Furthermore, correlation analysis was conducted to measure the biological consistency within each group and the degree of difference between groups (Fig. 2e). The high Pearson correlation coefficients (R) within each group indicated that the proteins identified in the biological replicates were highly reproducible, while the correlation between the groups demonstrated the expected differences in protein profiles based on the stimulus.

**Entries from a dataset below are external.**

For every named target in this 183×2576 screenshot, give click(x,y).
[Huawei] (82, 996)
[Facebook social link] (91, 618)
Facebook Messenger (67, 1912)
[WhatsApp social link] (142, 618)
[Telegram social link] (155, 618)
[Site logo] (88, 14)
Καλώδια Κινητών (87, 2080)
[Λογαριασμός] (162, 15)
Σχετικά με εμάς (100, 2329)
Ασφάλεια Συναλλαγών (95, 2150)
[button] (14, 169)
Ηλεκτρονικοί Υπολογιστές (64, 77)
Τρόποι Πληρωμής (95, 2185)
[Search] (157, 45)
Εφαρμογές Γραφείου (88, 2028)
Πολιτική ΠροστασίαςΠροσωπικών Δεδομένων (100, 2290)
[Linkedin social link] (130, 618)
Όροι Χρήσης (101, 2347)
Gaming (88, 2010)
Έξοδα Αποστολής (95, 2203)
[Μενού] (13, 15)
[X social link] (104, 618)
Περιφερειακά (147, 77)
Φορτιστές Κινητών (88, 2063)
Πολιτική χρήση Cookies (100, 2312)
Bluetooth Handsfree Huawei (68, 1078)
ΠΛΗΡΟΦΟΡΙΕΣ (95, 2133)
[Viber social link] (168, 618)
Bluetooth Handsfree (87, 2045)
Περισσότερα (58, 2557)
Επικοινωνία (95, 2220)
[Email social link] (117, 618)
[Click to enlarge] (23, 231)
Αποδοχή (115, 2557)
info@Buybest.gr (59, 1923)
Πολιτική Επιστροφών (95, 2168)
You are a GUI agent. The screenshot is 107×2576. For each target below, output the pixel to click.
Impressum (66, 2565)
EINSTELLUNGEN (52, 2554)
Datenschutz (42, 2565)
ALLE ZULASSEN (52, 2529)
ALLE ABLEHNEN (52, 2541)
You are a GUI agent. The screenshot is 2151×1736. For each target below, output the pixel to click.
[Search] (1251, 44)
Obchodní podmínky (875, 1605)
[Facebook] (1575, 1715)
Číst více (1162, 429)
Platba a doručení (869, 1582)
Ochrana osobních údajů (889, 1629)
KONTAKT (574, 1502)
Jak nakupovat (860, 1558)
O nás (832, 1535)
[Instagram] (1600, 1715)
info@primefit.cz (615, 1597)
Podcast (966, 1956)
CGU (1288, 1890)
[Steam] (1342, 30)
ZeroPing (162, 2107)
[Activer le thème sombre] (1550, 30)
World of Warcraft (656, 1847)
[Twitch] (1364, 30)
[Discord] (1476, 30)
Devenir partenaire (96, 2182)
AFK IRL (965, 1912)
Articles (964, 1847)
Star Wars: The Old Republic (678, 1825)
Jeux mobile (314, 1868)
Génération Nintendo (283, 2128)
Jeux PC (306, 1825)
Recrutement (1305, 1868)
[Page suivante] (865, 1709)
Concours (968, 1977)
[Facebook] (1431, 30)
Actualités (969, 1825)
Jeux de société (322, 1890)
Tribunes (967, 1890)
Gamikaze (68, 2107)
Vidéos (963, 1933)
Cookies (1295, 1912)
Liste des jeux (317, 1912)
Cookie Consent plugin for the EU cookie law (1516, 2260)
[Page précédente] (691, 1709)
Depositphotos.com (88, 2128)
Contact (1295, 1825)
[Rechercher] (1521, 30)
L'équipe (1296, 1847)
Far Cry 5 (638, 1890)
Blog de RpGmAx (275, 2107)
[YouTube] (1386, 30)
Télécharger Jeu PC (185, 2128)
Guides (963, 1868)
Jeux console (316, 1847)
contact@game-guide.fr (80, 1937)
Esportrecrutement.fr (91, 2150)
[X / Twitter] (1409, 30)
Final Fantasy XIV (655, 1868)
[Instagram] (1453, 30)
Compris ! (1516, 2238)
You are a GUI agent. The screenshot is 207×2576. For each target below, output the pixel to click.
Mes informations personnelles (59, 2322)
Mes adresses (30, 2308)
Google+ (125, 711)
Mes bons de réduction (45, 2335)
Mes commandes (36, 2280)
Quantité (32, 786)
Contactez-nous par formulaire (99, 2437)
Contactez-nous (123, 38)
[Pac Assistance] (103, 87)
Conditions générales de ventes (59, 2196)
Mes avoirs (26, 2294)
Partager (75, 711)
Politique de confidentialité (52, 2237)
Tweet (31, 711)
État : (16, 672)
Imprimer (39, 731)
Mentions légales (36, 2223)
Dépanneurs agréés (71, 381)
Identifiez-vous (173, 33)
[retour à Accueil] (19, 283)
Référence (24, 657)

Protein differential expression analysis

Differentially expressed proteins (DEPs) were identified through a t-test with a significance threshold of p < 0.05 and a fold change ≥1.5 (upregulated) or ≤0.66667 (downregulated). In total, 3,883 DEPs were detected across all the comparisons. Specifically, 1,532 DEPs were identified in the BG vs. CTR comparison, with 247 upregulated and 1,285 downregulated. In the LPS vs. CTR group, 124 DEPs were detected, including 71 upregulated and 53 downregulated. The Poly(I:C) vs. CTR analysis revealed 267 DEPs, with 112 showing increased expression and 155 decreased. Similarly, the R848 vs. CTR comparison identified 237 DEPs, consisting of 115 upregulated and 122 downregulated proteins. Notably, the SFTSV vs. CTR comparison exhibited the highest number of DEPs, totaling 1,747 with 863 upregulated and 884 downregulated (Fig. 3). These data clearly demonstrated the impact of different stimuli on the NET proteome.

Fig. 3
figure 3

Protein differential expression analysis. Volcano plots (upper panels) and hierarchical clustering heatmaps (lower panels) showing differentially expressed proteins in the following comparisons: (a) BG_vs_CTR, (b) LPS_vs_CTR, (c) PolyIC_vs_CTR, (d) R848_vs_CTR, (e) SFTSV_vs_CTR. Notes: The volcano plots (upper) display each protein as a point, with differential expression defined by p < 0.05 and fold changes ≥1.5 (upregulated) or ≤0.66667 (downregulated). The hierarchical clustering maps (lower) represent proteins (rows) and samples (columns), with color gradients indicating the level of protein expression. Proteins with distinct expression patterns across different treatment conditions are clearly visible.

Hierarchical clustering of these DEPs across the six groups showed clear patterns of protein expression, reflecting the impact of different stimuli on the NET proteome (Fig. 3). The heatmap and volcano plots (Fig. 3a–e) provided a visual representation of protein abundance changes and allowed for easy identification of significantly upregulated or downregulated proteins in each comparison group. Detailed data are added in Table S1.

We conducted differential enrichment analysis on this dataset to examine changes in the biofunctional characteristics and cellular localization of NET protein components under varying stimulation conditions. Specifically, we analyzed the Gene Ontology (GO) enrichment results across five comparisons—BG vs. CTR, LPS vs. CTR, Poly(I:C) vs. CTR, R848 vs. CTR, and SFTSV vs. CTR—encompassing three key dimensions: biological processes, cellular components, and molecular functions (Fig. 4). To further refine the analysis, we counted the number distribution of related proteins in each GO category, highlighting distinct functional regulatory patterns of NET components across different stimuli. These findings provide a valuable reference for the systematic investigation of NET functional mechanisms and offer deeper insights into their roles in metabolic pathways, molecular functions, and intracellular localization.

Fig. 4
figure 4

Functional classification analysis of differential proteins. GO enrichment analysis of differentially expressed proteins: (a) BG_vs_CTR, (b) LPS_vs_CTR, (c) PolyIC_vs_CTR, (d) R848_vs_CTR, (e) SFTSV_vs_CTR. Bar plots of GO enrichment for biological processes (red), cellular components (green), and molecular functions (blue). The X-axis represents the number of enriched proteins per GO term, and the Y-axis lists significantly enriched terms (ranked by adjusted p-value).

Together, these analyses confirm that the proteomic dataset is of high quality, with robust reproducibility and accurate identification of DEPs and accurate pathway enrichment analyses, supporting the validity of the dataset for further functional and comparative analyses.